Passage for review >>
□ □ □ □ □
Contemporary Composition part 5

Welcome to the last part of our Contemporary Composition series! I hope you’ve enjoyed this series and it sheds some light into different ways you can compose contemporary charts. This isn’t the only way to write, but I hope you found some parts (or all) valuable and useful to your writing and/or improvising!

In part 5 we are going to take about the final edits of the chart. This is the part of the composition process I suggest you make final melodic or chordal edits as necessary. If something doesn’t sound right or the way you want it…this is your opportunity to change it.

In this part of the process I will take a deeper look at the chords I’ve chosen. I will ask myself if these current chords fully support the melody or if I make a slight change-will it improve it? For instance, if I have a straight major 7th chord…does it sound better as a major 7th or major 7th (#11)? Does a Bb7 sound good or does a Bb7(b9) improve it? If it does, then make the change. If it doesn’t…leave it alone.

The last part of the process is deciding where to put rhythmic hits or punches. These are accents that the rhythm section can play (melodic notes or chords they play in a rhythmic pattern). A few examples of what this might look like are below:

While singing and reading through the composition-ask yourself where rhythmic hits or punches can be added to the composition. This can create a sense of depth and maturity to the chart. If it doesn’t need any-then leave it alone. However, to me, I find charts that have rhythmic hits or punches sound more put together then those that don’t.
□ □ □ □ □
Available data >>
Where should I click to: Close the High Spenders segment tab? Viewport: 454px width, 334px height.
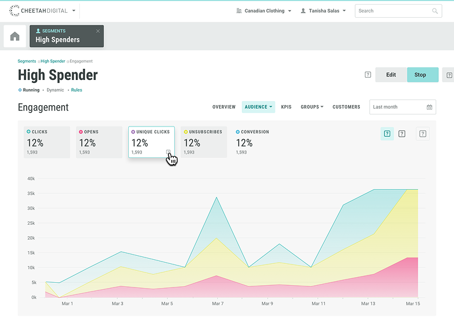(98, 31)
□ □ □ □ □
Exercises >>
- 1) Rewrite the paragraph of the composition article that begins "In this part of the process I will take a deeper look" in a shorter form, keeping its main facts.
- 2) Reproduce the part of the composition article between "In part 5 we" and "doesn’t…leave it alone.", inclusive.
- 3) According to the composition article, what are rhythmic hits or punches?

Results in order >>
- 1) At this stage, the writer reexamines the chosen chords and asks whether they fully support the melody or whether a slight change would improve it. Examples include trying a major 7th chord as a major 7th (#11), or a Bb7 as a Bb7(b9). If the change is an improvement, make it. If not, leave the chord alone.

- 2)
In part 5 we are going to take about the final edits of the chart. This is the part of the composition process I suggest you make final melodic or chordal edits as necessary. If something doesn’t sound right or the way you want it…this is your opportunity to change it.

In this part of the process I will take a deeper look at the chords I’ve chosen. I will ask myself if these current chords fully support the melody or if I make a slight change-will it improve it? For instance, if I have a straight major 7th chord…does it sound better as a major 7th or major 7th (#11)? Does a Bb7 sound good or does a Bb7(b9) improve it? If it does, then make the change. If it doesn’t…leave it alone.

- 3) They are accents that the rhythm section can play, either melodic notes or chords played in a rhythmic pattern.